Segment Start: Dataset content
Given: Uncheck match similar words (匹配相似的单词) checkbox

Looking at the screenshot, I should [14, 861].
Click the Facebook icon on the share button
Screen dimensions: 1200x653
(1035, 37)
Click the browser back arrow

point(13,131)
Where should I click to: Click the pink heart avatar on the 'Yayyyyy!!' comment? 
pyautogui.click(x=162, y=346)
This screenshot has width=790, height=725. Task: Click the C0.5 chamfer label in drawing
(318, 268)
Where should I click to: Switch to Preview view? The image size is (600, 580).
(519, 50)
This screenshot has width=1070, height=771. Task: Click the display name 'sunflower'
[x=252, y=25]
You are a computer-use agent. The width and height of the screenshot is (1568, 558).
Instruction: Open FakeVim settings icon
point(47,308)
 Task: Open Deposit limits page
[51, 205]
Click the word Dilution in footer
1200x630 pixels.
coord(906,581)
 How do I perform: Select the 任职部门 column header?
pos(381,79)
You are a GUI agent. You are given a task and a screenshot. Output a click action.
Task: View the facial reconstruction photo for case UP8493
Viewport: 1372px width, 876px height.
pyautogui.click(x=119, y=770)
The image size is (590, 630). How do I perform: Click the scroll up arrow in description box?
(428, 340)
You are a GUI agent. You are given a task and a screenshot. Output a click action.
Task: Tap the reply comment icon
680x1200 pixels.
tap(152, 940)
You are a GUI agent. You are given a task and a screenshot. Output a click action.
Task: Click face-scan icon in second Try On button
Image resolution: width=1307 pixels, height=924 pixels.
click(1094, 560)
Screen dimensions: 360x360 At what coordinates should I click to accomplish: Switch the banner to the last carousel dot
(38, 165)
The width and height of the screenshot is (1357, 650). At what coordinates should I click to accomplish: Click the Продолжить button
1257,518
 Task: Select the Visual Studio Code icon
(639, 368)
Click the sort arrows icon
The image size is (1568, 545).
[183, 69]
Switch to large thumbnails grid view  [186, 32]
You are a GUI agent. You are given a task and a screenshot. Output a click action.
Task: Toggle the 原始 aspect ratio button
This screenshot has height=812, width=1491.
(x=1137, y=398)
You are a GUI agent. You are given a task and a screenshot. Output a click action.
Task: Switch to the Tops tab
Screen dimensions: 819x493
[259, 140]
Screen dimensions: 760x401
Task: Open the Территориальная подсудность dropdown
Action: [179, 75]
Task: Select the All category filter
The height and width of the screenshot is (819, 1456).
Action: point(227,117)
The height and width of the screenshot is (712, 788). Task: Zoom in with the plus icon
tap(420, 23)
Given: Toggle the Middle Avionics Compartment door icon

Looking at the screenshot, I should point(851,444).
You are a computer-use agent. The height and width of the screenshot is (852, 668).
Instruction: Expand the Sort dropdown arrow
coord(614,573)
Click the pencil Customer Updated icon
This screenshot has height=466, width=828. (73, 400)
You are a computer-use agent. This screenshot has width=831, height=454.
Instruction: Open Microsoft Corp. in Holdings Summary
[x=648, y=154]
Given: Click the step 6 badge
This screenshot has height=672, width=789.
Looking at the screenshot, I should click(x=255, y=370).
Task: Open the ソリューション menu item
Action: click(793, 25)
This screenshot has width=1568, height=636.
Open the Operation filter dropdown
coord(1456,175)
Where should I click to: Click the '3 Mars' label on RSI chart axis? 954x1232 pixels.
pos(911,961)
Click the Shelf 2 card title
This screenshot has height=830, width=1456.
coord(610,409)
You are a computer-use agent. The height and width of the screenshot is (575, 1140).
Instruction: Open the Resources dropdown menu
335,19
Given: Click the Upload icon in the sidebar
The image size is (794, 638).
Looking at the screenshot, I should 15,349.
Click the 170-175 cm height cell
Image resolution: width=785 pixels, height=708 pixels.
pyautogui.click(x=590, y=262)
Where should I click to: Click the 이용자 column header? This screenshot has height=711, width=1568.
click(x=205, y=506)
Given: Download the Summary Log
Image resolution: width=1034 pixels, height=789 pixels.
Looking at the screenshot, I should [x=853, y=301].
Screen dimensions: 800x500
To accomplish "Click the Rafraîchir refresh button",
Segment End: Dataset content
What is expected: Copy out the whole listing above, leaving each line exactly as it stands.

Written solution:
Given: Uncheck match similar words (匹配相似的单词) checkbox

Looking at the screenshot, I should [14, 861].
Click the Facebook icon on the share button
Screen dimensions: 1200x653
(1035, 37)
Click the browser back arrow

point(13,131)
Where should I click to: Click the pink heart avatar on the 'Yayyyyy!!' comment? 
pyautogui.click(x=162, y=346)
This screenshot has width=790, height=725. Task: Click the C0.5 chamfer label in drawing
(318, 268)
Where should I click to: Switch to Preview view? The image size is (600, 580).
(519, 50)
This screenshot has width=1070, height=771. Task: Click the display name 'sunflower'
[x=252, y=25]
You are a computer-use agent. The width and height of the screenshot is (1568, 558).
Instruction: Open FakeVim settings icon
point(47,308)
 Task: Open Deposit limits page
[51, 205]
Click the word Dilution in footer
1200x630 pixels.
coord(906,581)
 How do I perform: Select the 任职部门 column header?
pos(381,79)
You are a GUI agent. You are given a task and a screenshot. Output a click action.
Task: View the facial reconstruction photo for case UP8493
Viewport: 1372px width, 876px height.
pyautogui.click(x=119, y=770)
The image size is (590, 630). How do I perform: Click the scroll up arrow in description box?
(428, 340)
You are a GUI agent. You are given a task and a screenshot. Output a click action.
Task: Tap the reply comment icon
680x1200 pixels.
tap(152, 940)
You are a GUI agent. You are given a task and a screenshot. Output a click action.
Task: Click face-scan icon in second Try On button
Image resolution: width=1307 pixels, height=924 pixels.
click(1094, 560)
Screen dimensions: 360x360 At what coordinates should I click to accomplish: Switch the banner to the last carousel dot
(38, 165)
The width and height of the screenshot is (1357, 650). At what coordinates should I click to accomplish: Click the Продолжить button
1257,518
 Task: Select the Visual Studio Code icon
(639, 368)
Click the sort arrows icon
The image size is (1568, 545).
[183, 69]
Switch to large thumbnails grid view  [186, 32]
You are a GUI agent. You are given a task and a screenshot. Output a click action.
Task: Toggle the 原始 aspect ratio button
This screenshot has height=812, width=1491.
(x=1137, y=398)
You are a GUI agent. You are given a task and a screenshot. Output a click action.
Task: Switch to the Tops tab
Screen dimensions: 819x493
[259, 140]
Screen dimensions: 760x401
Task: Open the Территориальная подсудность dropdown
Action: [179, 75]
Task: Select the All category filter
The height and width of the screenshot is (819, 1456).
Action: point(227,117)
The height and width of the screenshot is (712, 788). Task: Zoom in with the plus icon
tap(420, 23)
Given: Toggle the Middle Avionics Compartment door icon

Looking at the screenshot, I should point(851,444).
You are a computer-use agent. The height and width of the screenshot is (852, 668).
Instruction: Expand the Sort dropdown arrow
coord(614,573)
Click the pencil Customer Updated icon
This screenshot has height=466, width=828. (73, 400)
You are a computer-use agent. This screenshot has width=831, height=454.
Instruction: Open Microsoft Corp. in Holdings Summary
[x=648, y=154]
Given: Click the step 6 badge
This screenshot has height=672, width=789.
Looking at the screenshot, I should click(x=255, y=370).
Task: Open the ソリューション menu item
Action: click(793, 25)
This screenshot has width=1568, height=636.
Open the Operation filter dropdown
coord(1456,175)
Where should I click to: Click the '3 Mars' label on RSI chart axis? 954x1232 pixels.
pos(911,961)
Click the Shelf 2 card title
This screenshot has height=830, width=1456.
coord(610,409)
You are a computer-use agent. The height and width of the screenshot is (575, 1140).
Instruction: Open the Resources dropdown menu
335,19
Given: Click the Upload icon in the sidebar
The image size is (794, 638).
Looking at the screenshot, I should 15,349.
Click the 170-175 cm height cell
Image resolution: width=785 pixels, height=708 pixels.
pyautogui.click(x=590, y=262)
Where should I click to: Click the 이용자 column header? This screenshot has height=711, width=1568.
click(x=205, y=506)
Given: Download the Summary Log
Image resolution: width=1034 pixels, height=789 pixels.
Looking at the screenshot, I should [x=853, y=301].
Screen dimensions: 800x500
To accomplish "Click the Rafraîchir refresh button",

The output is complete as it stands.